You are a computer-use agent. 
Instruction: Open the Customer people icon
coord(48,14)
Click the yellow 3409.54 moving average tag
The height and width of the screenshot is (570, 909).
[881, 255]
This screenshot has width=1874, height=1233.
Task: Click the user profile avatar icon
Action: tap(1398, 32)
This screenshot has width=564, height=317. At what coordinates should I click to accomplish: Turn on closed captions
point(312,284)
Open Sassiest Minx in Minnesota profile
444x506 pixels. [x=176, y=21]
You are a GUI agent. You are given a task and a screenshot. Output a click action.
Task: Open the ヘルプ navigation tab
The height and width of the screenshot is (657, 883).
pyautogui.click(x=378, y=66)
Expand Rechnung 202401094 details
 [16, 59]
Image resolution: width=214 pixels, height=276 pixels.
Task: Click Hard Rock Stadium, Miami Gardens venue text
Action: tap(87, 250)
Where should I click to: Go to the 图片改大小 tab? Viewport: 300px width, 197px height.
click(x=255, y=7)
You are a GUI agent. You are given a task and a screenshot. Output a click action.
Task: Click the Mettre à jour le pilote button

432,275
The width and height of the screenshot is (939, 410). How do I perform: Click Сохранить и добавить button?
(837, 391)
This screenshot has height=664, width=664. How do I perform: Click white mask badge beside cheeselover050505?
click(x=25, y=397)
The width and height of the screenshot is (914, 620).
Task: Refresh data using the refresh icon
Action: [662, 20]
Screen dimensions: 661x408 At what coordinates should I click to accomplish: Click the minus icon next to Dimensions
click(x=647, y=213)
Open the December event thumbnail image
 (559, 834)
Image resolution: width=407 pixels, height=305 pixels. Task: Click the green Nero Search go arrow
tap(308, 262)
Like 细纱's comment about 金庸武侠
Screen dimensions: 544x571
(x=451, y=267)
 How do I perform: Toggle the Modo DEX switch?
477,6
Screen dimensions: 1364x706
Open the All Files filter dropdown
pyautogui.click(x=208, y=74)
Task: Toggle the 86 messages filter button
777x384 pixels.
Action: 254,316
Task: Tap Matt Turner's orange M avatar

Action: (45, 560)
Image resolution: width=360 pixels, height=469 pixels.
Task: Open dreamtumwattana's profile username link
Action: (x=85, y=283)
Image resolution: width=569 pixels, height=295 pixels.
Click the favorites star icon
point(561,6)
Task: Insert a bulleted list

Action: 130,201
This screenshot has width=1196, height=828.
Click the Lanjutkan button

◆ ◆ ◆ ◆ ◆

The request ▸
Copy the rows from the start through the line containing "444x506 pixels. [x=176, y=21]", everything from the first line down to that one, reproducing each line exactly.

Output for this exercise ▸
You are a computer-use agent. 
Instruction: Open the Customer people icon
coord(48,14)
Click the yellow 3409.54 moving average tag
The height and width of the screenshot is (570, 909).
[881, 255]
This screenshot has width=1874, height=1233.
Task: Click the user profile avatar icon
Action: tap(1398, 32)
This screenshot has width=564, height=317. At what coordinates should I click to accomplish: Turn on closed captions
point(312,284)
Open Sassiest Minx in Minnesota profile
444x506 pixels. [x=176, y=21]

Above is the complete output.